Hi, and welcome to this class,

where we will see you on how to optimize

the implementation of our kernel in

order to efficiently use

the available resources on our target FPGA.

In particular, we will discuss

the loop unrolling optimization.

Let's come back to our vector some example that has

been introduced in the interface optimization classes.

The code version that you see here has

already some interface optimizations applied to it.

In particular, the code already

exploits bus data transfer and we leverage on

local memories in order to read the operands and

store the results of our floating point additions.

The code of our kernel,

resides in the loop labeled as sum_loop.

Here we iterate over the n elements of

our vectors and iteratively perform the additions.

Looking again at our synthesis reports,

we can see that each iteration of

our sum_loop takes 10 cycles.

Since the loop needs 1,024 iterations,

the overall latency for computing

the loop is 10,240 cycles.

Noted that the number of loop iterations is referred as

trip count within the Vivado HLS performance reports.

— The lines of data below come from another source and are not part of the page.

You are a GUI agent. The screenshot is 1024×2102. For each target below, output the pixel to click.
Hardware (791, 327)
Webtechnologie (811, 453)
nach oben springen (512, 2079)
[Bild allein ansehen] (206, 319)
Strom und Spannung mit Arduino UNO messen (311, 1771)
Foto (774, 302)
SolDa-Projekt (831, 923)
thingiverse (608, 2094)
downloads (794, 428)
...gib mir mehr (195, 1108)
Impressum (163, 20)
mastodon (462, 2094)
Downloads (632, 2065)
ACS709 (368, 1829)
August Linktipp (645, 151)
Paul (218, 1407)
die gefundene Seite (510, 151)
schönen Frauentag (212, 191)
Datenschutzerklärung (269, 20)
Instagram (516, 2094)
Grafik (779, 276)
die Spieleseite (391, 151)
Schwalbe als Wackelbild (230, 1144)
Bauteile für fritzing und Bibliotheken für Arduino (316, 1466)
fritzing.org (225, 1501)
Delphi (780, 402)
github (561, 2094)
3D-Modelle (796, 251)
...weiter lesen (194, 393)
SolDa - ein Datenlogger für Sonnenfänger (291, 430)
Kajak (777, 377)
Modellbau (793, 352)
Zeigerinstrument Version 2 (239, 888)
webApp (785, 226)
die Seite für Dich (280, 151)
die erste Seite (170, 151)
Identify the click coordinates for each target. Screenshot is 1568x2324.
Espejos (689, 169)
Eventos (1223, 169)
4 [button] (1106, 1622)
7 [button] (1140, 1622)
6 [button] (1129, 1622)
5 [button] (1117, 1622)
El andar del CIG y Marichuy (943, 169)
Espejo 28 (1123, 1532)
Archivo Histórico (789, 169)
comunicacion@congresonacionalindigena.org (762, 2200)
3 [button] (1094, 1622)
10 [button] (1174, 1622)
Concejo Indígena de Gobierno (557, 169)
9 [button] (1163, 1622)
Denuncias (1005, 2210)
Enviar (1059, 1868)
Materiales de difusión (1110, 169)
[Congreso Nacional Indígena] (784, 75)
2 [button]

To understand why we need 10 cycles for each iterations,

we can look at the analysis report.

Here, we can see that two cycles are needed to load in

parallel the operands from arrays local A and local B.

Seven cycles are required to

perform the floating point addition.

And finally, one cycle is

needed for storing back the results into array local res.

Is there any way to reduce

the overall latency of

the loop and achieve higher performance?

Well, likely the answer is yes.

We will now look into

two different optimization directives

namely loop unrolling and loop pipe lining.

If we take a closer look to our original code,

we can clearly see that

all the iterations of

the loop are independent from each other.

Indeed, each addition is

done on different elements of the input arrays,

and it is stored on different elements

of the output array.

Hence, would it be possible to perform

multiple additions in parallel on different elements?

The answer is again yes.

And the way to achieve it is by unrolling the loop.

Loop unrolling effectively means unrolling

the loop iterations so that

the number of iteration of the loop reduces,

and the loop body performs extra computation.

This technique allows to expose

additional instruction level parallelism that

Vivado HLS can exploit

to implement the final hardware design.

In this example, we have manually

unrolled our sum loop by a factor of two.

As you can see, the variable i increments with step two,

hence effectively reducing the number of

loop iteration from 1,024 to 512.

On the other hand, each loop iteration

perform two additions instead of one.

The same optimization can also be expressed in

a much more convenient way by

using the HLS UNROLL pragma.

The pragma must be placed directly

within the loop that we wish to unrol.

The pragma also allows us to specify

the unrolling factor by which we want to unroll our loop.

Notice that the unrolling factor can be

any number from two up to

the number of iteration of the loop.

If the factor parameter is not specified,

Vivado HLS will try to completely unroll the entire loop.

However, this can be achieved

only if the number of iteration is constant,

and not dependent on dynamic failure computed

within the function. All right.

Let us now see what is the effect of our optimization.

If we run Vivado HLS and look at the synthesis report,

we can now see that

the latency of the sum loop has halved.

The reduction comes from the fact that the loops

now iterates over 512 iterations,

but it's still able to perform

each loop iteration in 10 cycles,

as for the previous case.

To understand how Vivado HLS achieved these,

we can look at the analysis report.

Here, we can clearly see that Vivado HLS was able

to schedule the execution of two floating point addition,

as well as the load and store

operation completely in parallel.

Nevertheless, these optimization comes at a cost.

In order to perform

the two floating point addition fully in parallel,

we need two floating point address

in our hardware design,

which increase the overall

resource consumption of our kernel.

Indeed, if we look at the resource estimation report,

we can actually see

the two floating-point other instances

and their corresponding resource consumption.

In our design, we are far away from

using all the available FPGA resources.

But in more complex design,

it's very important to consider the impact on

the resource consumption when

applying optimization to our kernel.

In this example, our rolling by a factor of two provided

a straight 2x reduction in the latency of the loop

at the cost of 2x extra resources for its implementation.

Nevertheless, in some cases,

it might not be possible to achieve

such an idea latency improvement.

When performing loops optimization,

there are two potential issues

that needs to be considered.

First, constraints on the number of

available memory ports and available hardware resources.

Second, loop-carried dependencies.

I know you are interested in knowing more.

Don't worry. More information

will be provided in the following lesson.